Sinbad was not the first one to look away. "Like I said, it was just an observation. Though maybe you do have some guilt over your actions if the thought makes you so uncomfortable that it actually shuts you up."
"One more story," Sinbad said softly.
"Can you delay the dawn the way you've delayed me?"
"One more," he pleaded. "And I swear this one is true. Trust me, Ja'far. You'd know if it were lies."
The man did not look back at Sinbad, but his shoulders stiffened. "They're coming for you at sunrise, Sin. Make it quick."
"Once, there was a boy. A foolish, brave boy, from a village by the sea, who lost his father and mother to the cruelties of fate.

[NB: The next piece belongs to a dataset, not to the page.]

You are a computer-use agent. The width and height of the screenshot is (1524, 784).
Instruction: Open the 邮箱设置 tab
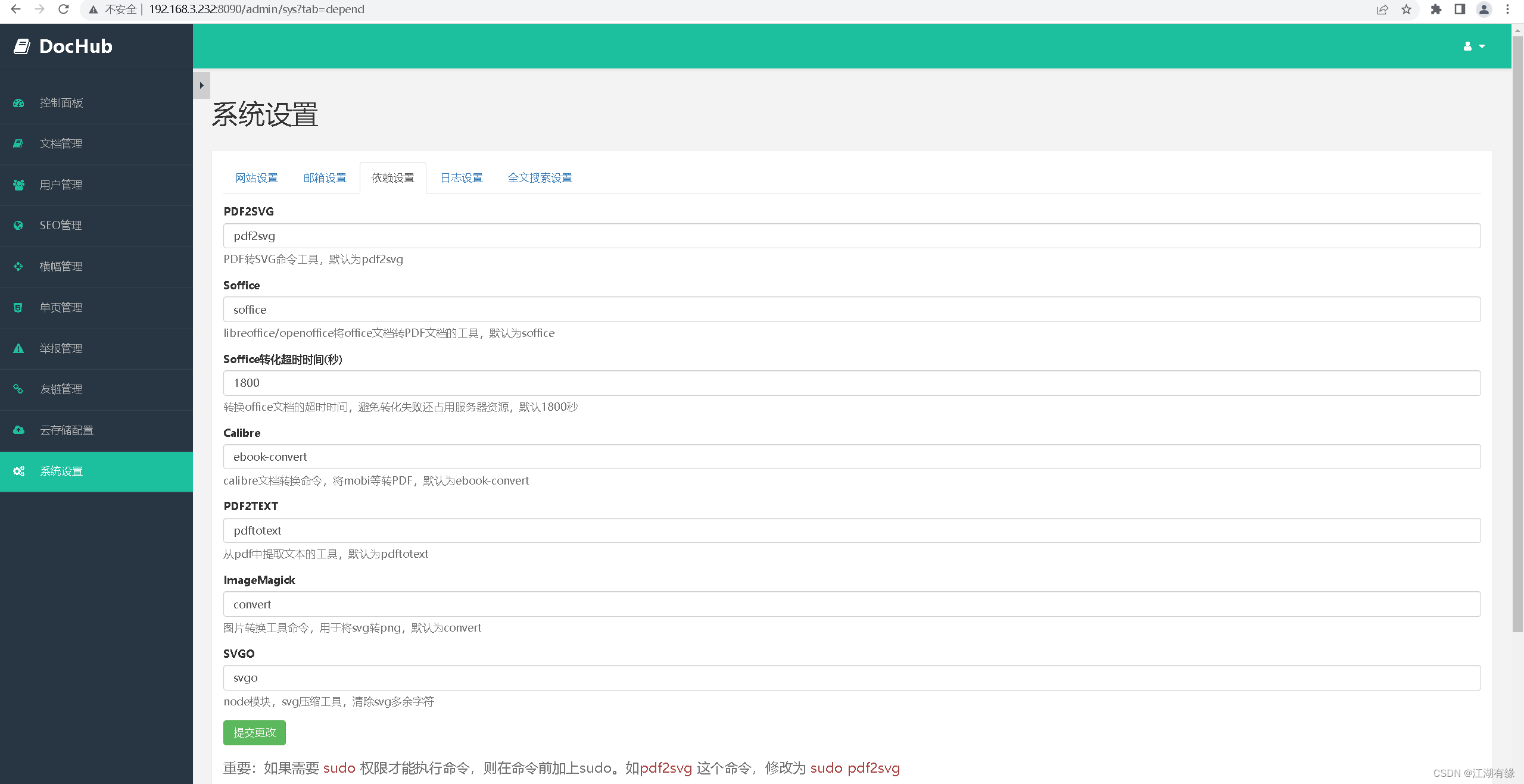325,178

A boy who thought himself a man far too soon, who built an empire on stories and promises and lies and friendships, and who flew so high that he became the sort of person who could do the things he had hated when he was low." Sinbad rose, his chains clanking against each other as he slowly crossed to the window. "But he was lucky, for before he grew those wings that took him so high, he met someone who was truly loyal, someone who loved him enough to stop him if he ever became the sort of crooked person he so hated." Sinbad looked out the slat of the window, not at the man. "And one day, the time came that fortune reversed, and the boy, now a man, stood to face his death in a tall tower. But he was grateful, in a fashion, to know that the thing that came to guide him from this world to the next wore the face of his truest friend." He swallowed tightly. "I don't know what happens after that. After this."
Ja'far laughed and shook his head, finally looking over at Sinbad. "And even in the very end you can't tell the whole truth."

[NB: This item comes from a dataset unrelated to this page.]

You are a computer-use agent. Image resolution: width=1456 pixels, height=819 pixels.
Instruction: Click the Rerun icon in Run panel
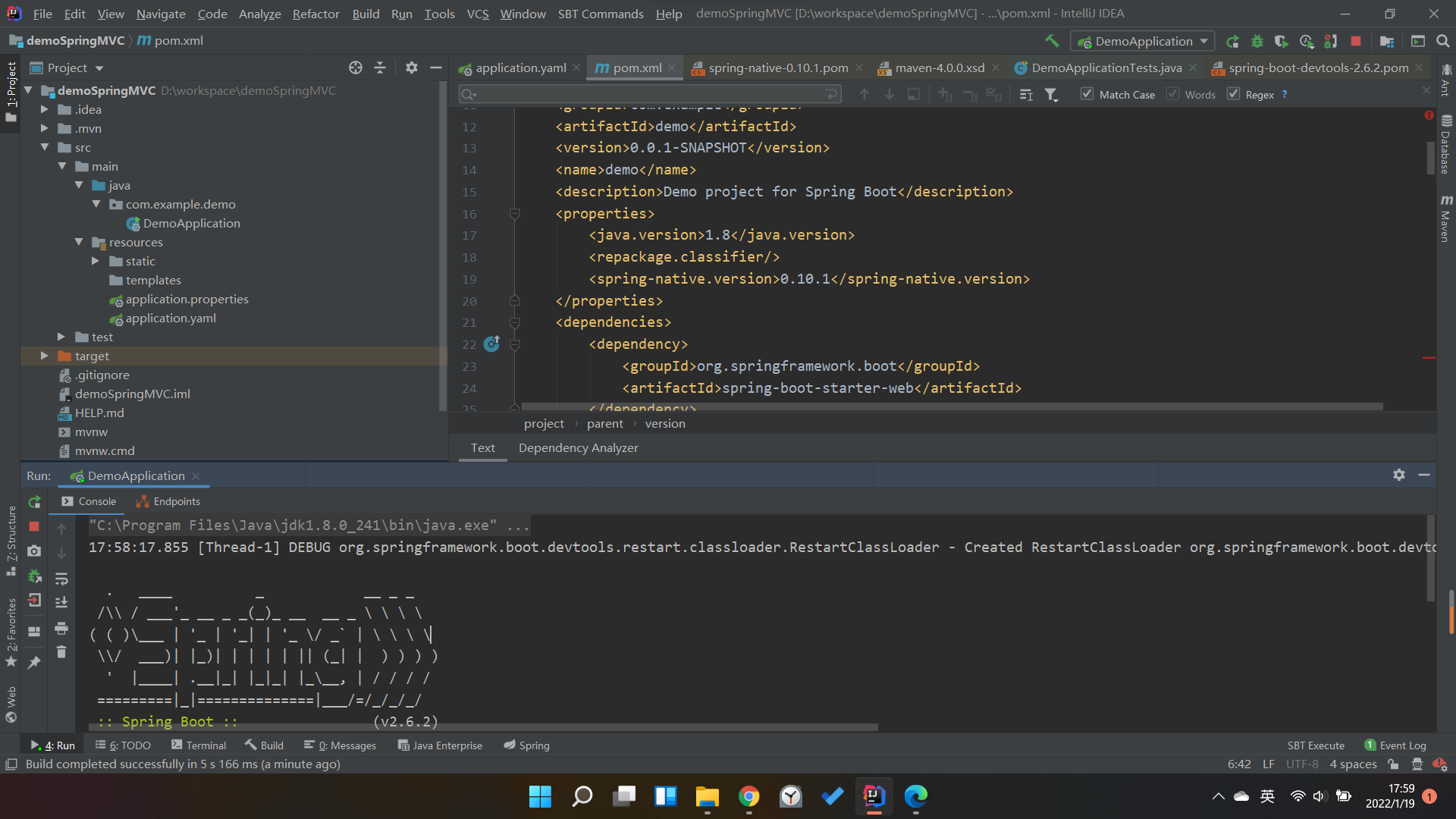[x=34, y=501]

Sinbad laughed too, the affectionate sound in Ja'far's voice an oasis in the desert of his uncertainty. "I guess I'm just a showman at heart. Though, I think I was very honest."
"In comparison." Ja'far forced his face back to a more neutral expression and looked out at the skyline. "The sun is rising. You should have been gone by now."

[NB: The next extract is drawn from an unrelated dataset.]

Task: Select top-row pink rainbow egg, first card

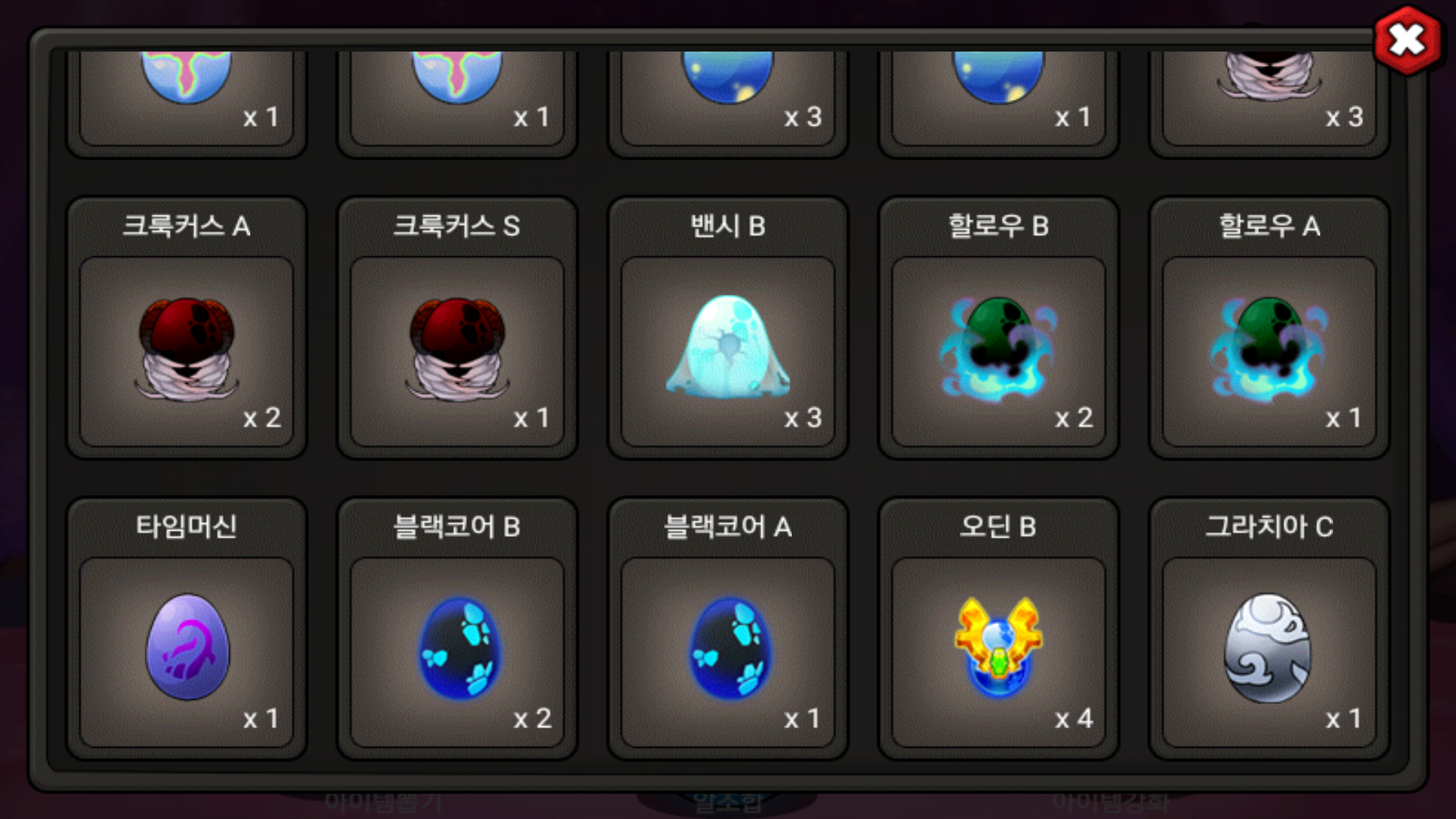Action: click(x=187, y=98)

"Do you really think you can kill me?"
"I always told you I would have your back, Sin." Ja'far's tone was perfectly neutral, a diplomat's speech. "And that if you ever became something you hated, that I would stop you."
Sinbad saw the flash before he saw the blade, and that gave him all the signal he needed to throw up his manacles in defense. The rope dart snagged, and Sinbad twisted, yanking hard. Ja'far let the line go slack and lept back, but Sinbad did not release the dart. He gripped the line in his hand, freeing his chains, and ducked when the second came sailing at his head. Ja'far swore, and Sinbad yanked again on the line, dashing in to close the gap. Distance was death.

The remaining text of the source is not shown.